User in Tokyo ──BGP──► Nearest CDN edge (Tokyo)
│ │
│ cache hit ──────────► Serve from edge (1ms)
│
cache miss
│ │
└──► Fetch from origin ──► Cache at edge ──► ServeAnycast ensures users always connect to the nearest edge. If one edge goes down, BGP reroutes traffic to the next closest. This provides inherent resilience.
Origin Shielding
Origin shielding places a caching layer between edge nodes and the origin server. When an edge node has a cache miss, it fetches from the shield instead of the origin. This reduces origin load from hundreds of edge requests to a single shield request.
Edge Node (Tokyo) ──cache miss──► Origin Shield (US-East)
Edge Node (London) ──cache miss──► │
Edge Node (Sydney) ──cache miss──► │
│
Origin Server (US-East)
Without shield: 3 edge nodes hit origin
With shield: 1 shield hits origin, 3 edges hit shieldOrigin shielding dramatically reduces origin load. CloudFront, Fastly, and Cloudflare all support origin shielding configuration.
Cache Key Design
The cache key determines which requests share a cached response. A good cache key includes all request attributes that affect the response.
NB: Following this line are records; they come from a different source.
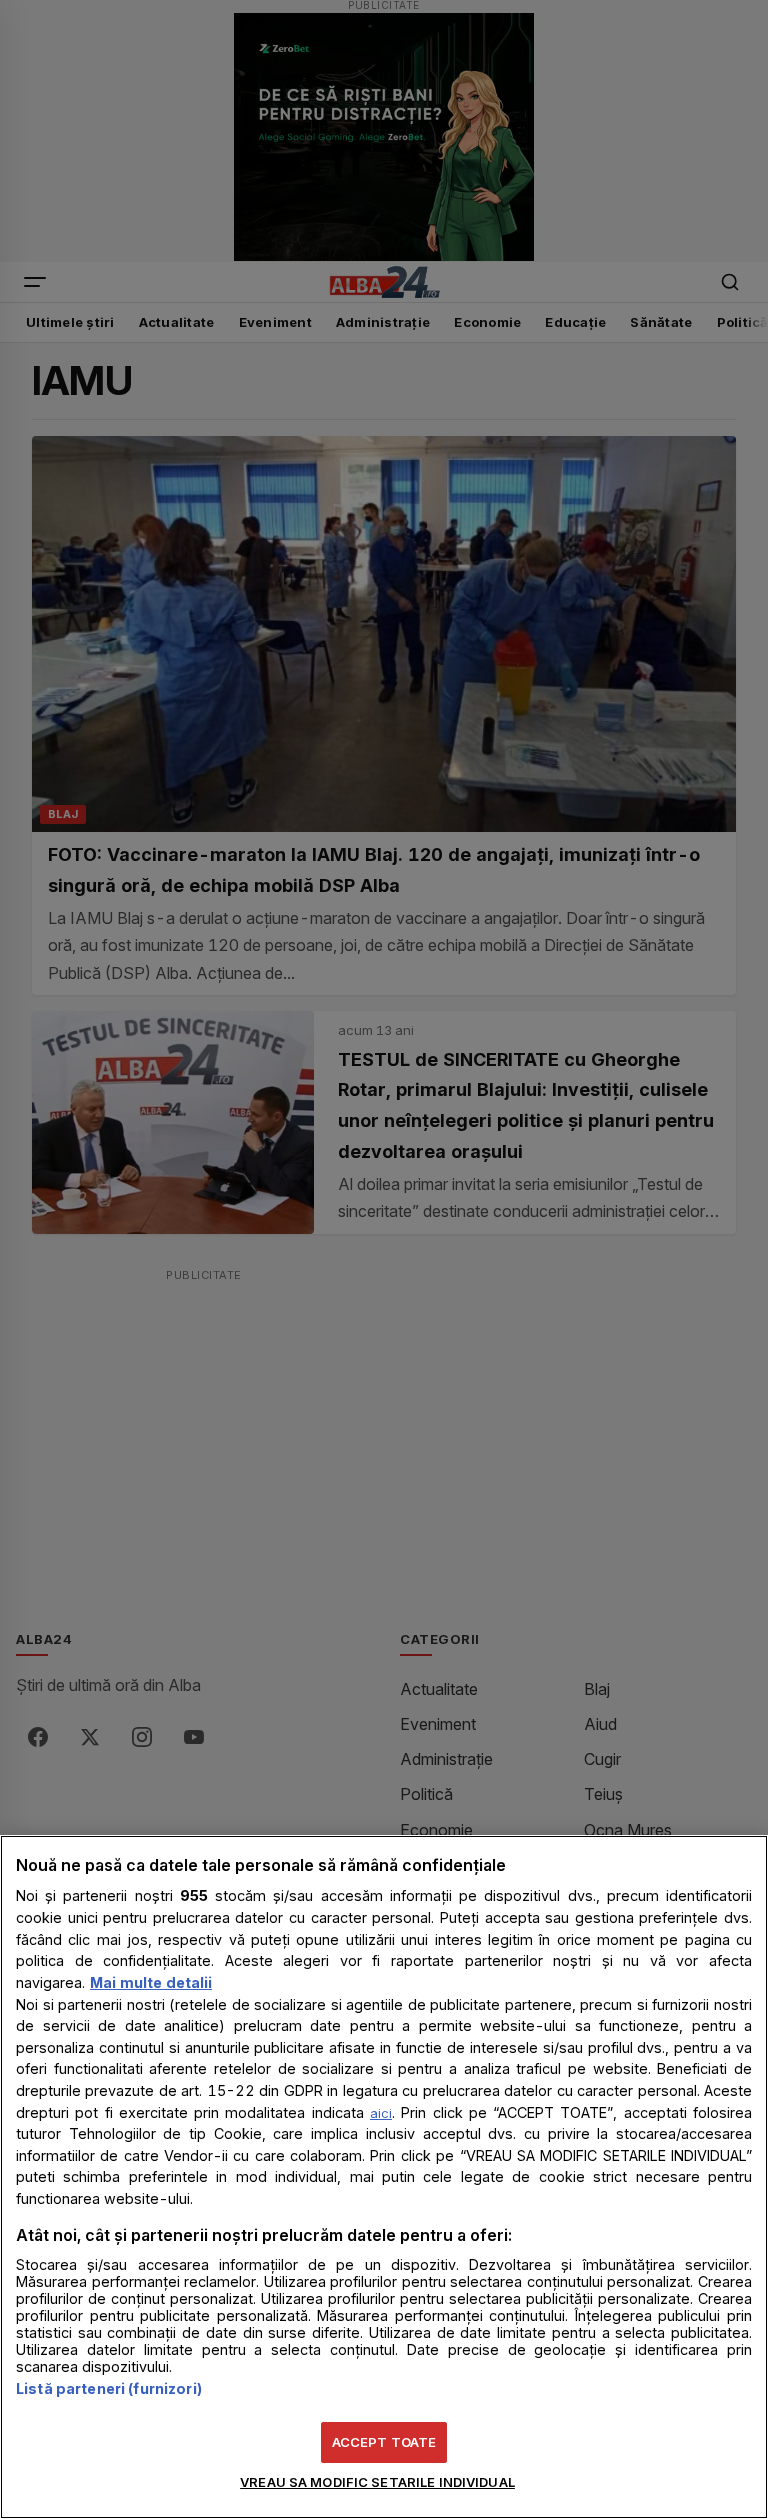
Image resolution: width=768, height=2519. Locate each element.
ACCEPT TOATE (384, 2442)
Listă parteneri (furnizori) (109, 2388)
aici (381, 2113)
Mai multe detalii (151, 1982)
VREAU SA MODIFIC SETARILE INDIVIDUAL (377, 2482)
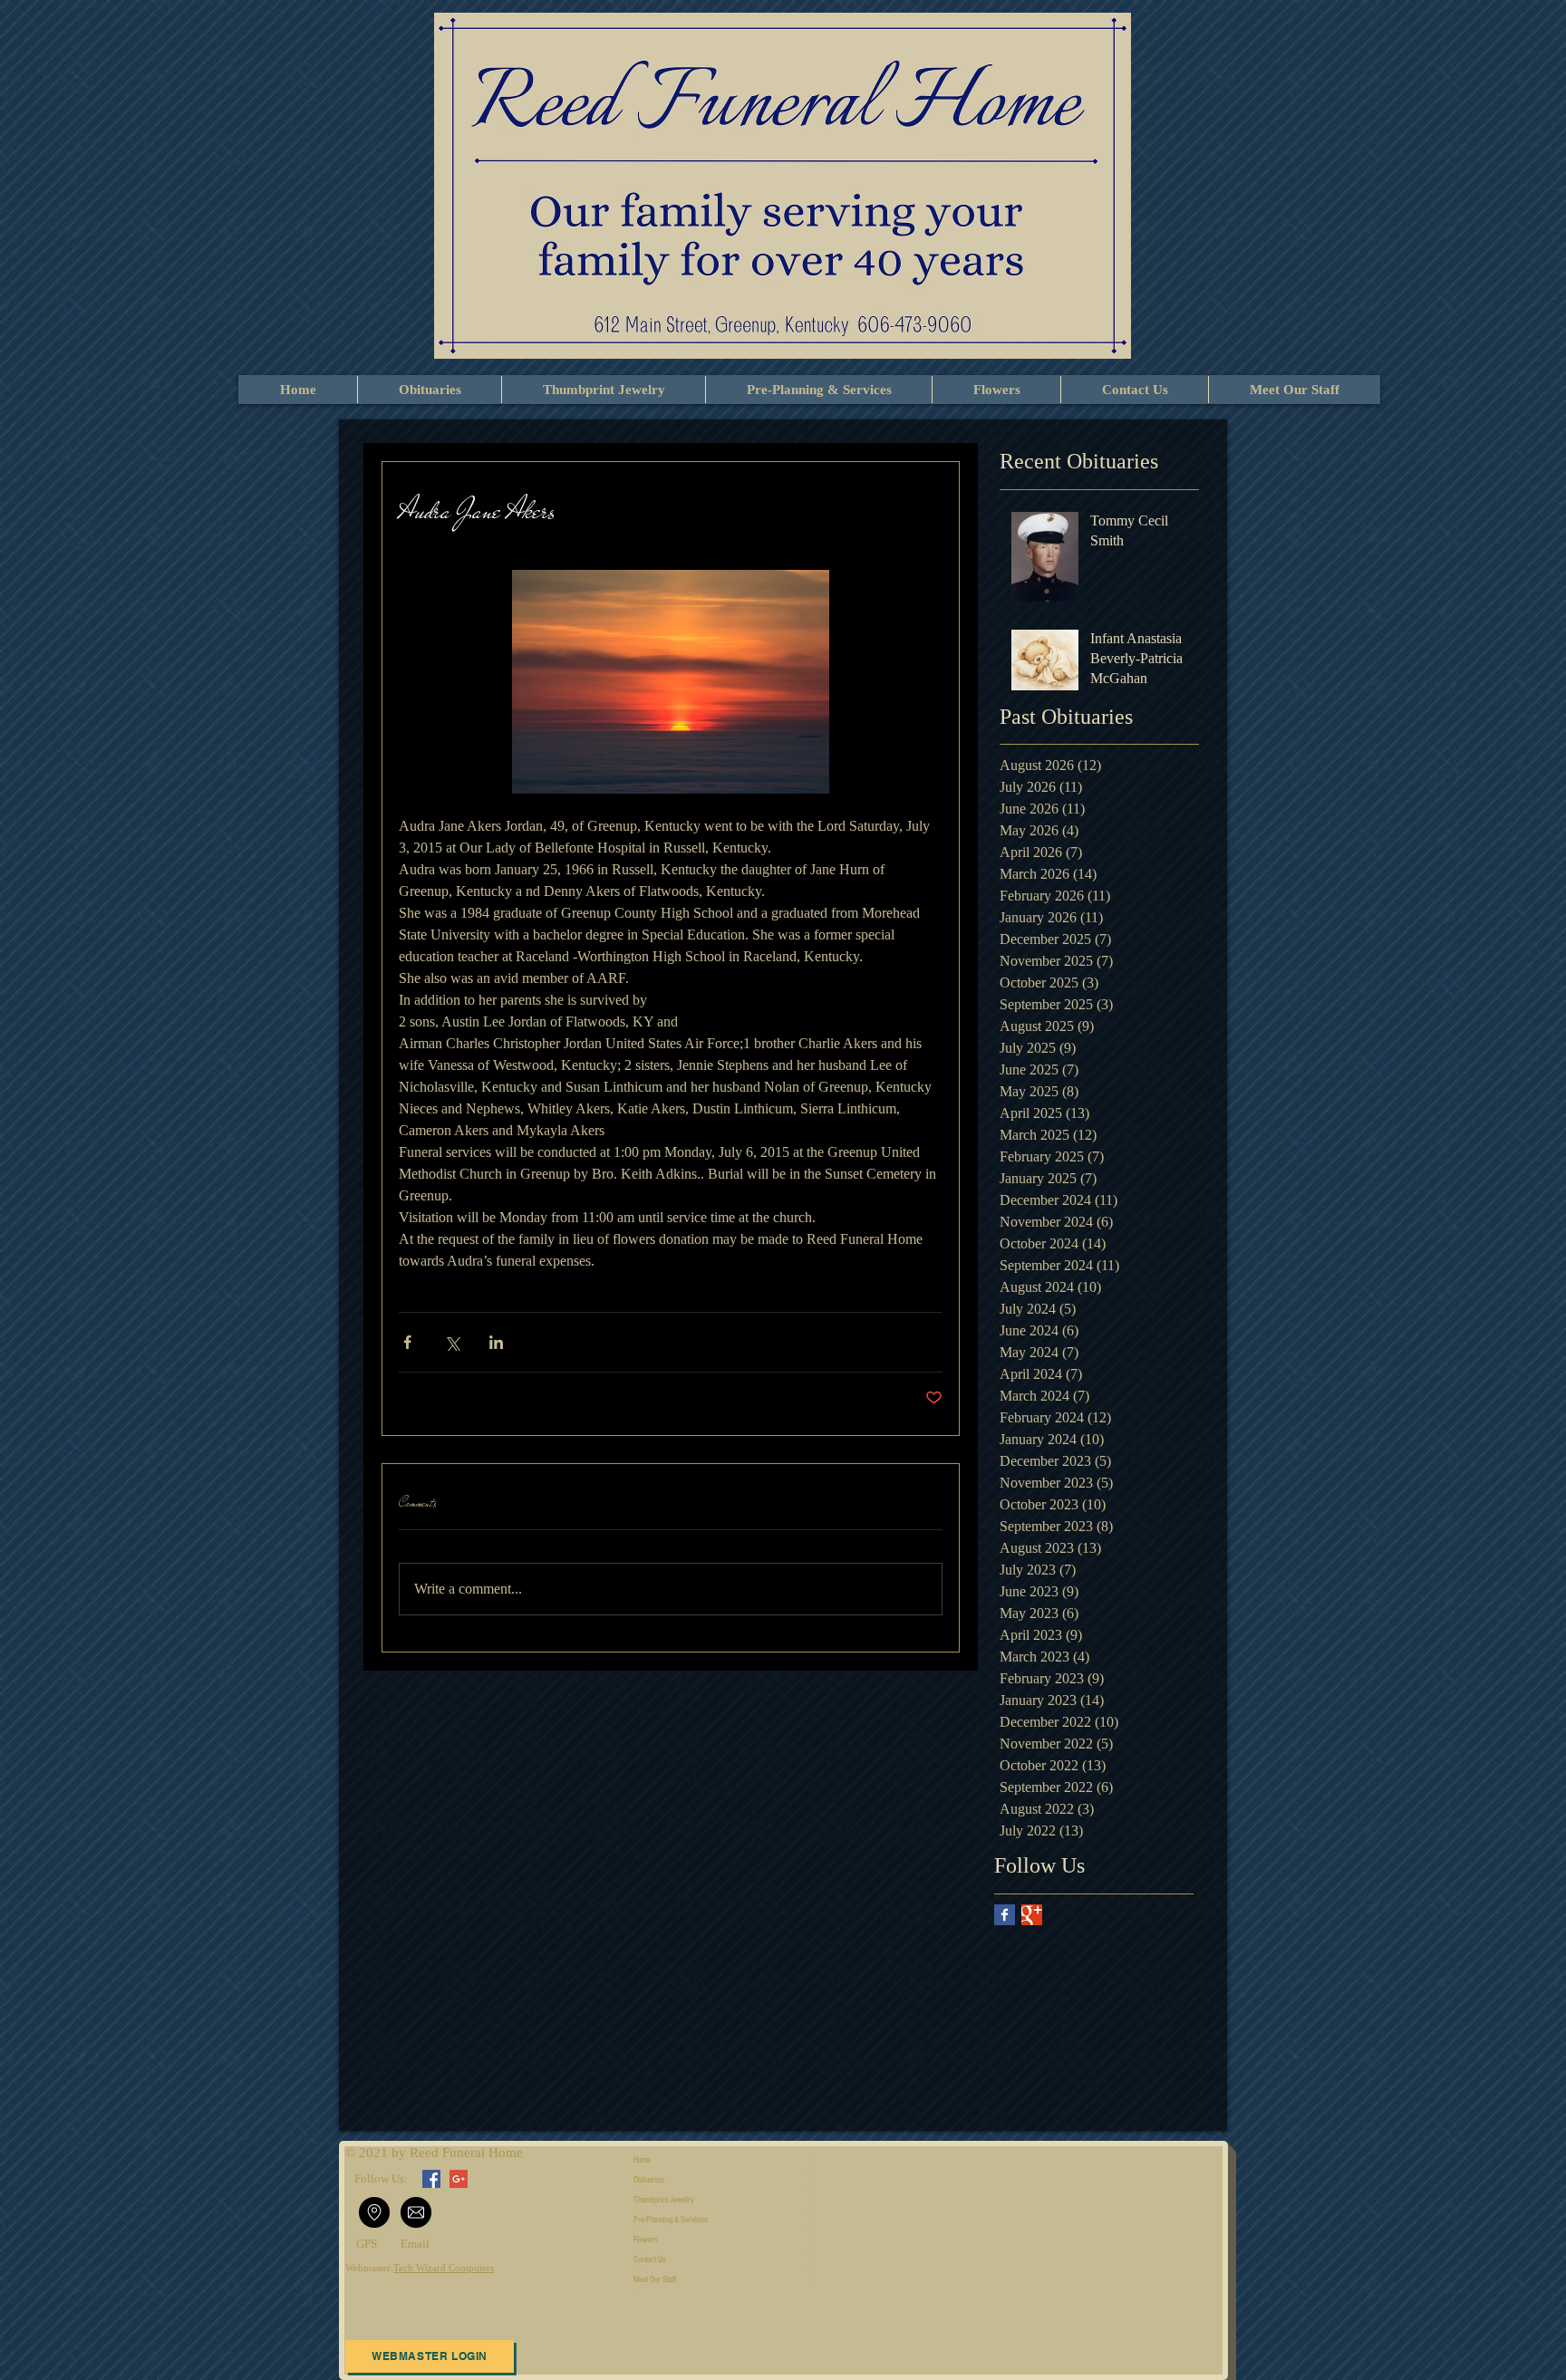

A bad cache key either caches too much (serving wrong content) or too little (missing cache hits).
Good cache key: /api/products?category=electronics&sort=price
Includes path + query parameters that affect results
Bad cache key: /api/products
Caches same response for all categories and sorts
Vary header: Vary: Accept-Encoding, Authorization
Cache separate responses for different encodings/auth states
Normalized key: /api/products?category=electronics&sort=price&page=1
Remove tracking params (utm_source, fbclid) that don't affect responseDesign cache keys to be specific enough to serve correct content but broad enough to maximize cache hits.
Stale-While-Revalidate
Stale-while-revalidate serves stale cached content immediately while refreshing the cache in the background. This provides fast responses to users while keeping content fresh. It is configured via Cache-Control headers.
Cache-Control: max-age=60, stale-while-revalidate=300
Timeline:
0s - Content cached
60s - max-age expires
60s - Serve stale content, revalidate in background
61s - Fresh content cached, stale content still served
360s - stale-while-revalidate expires, must revalidateThis eliminates the latency penalty of cache expiration. Users always get fast responses, and the cache is refreshed in the background.
CDN Cache Invalidation
- Purge API — Instant invalidation by URL or cache tag. Fast but costs money.
- TTL-based — Set short TTLs for dynamic content. Simple but slow to propagate.
- Versioned URLs — Include version in URL (style.v2.css). Old cache expires naturally.
- Surrogate keys — Tag cached objects, purge all objects with a tag.
For static assets (JS, CSS, images), include a content hash in the filename (main.a1b2c3.js). This makes cache invalidation automatic — the old file expires naturally when the URL changes.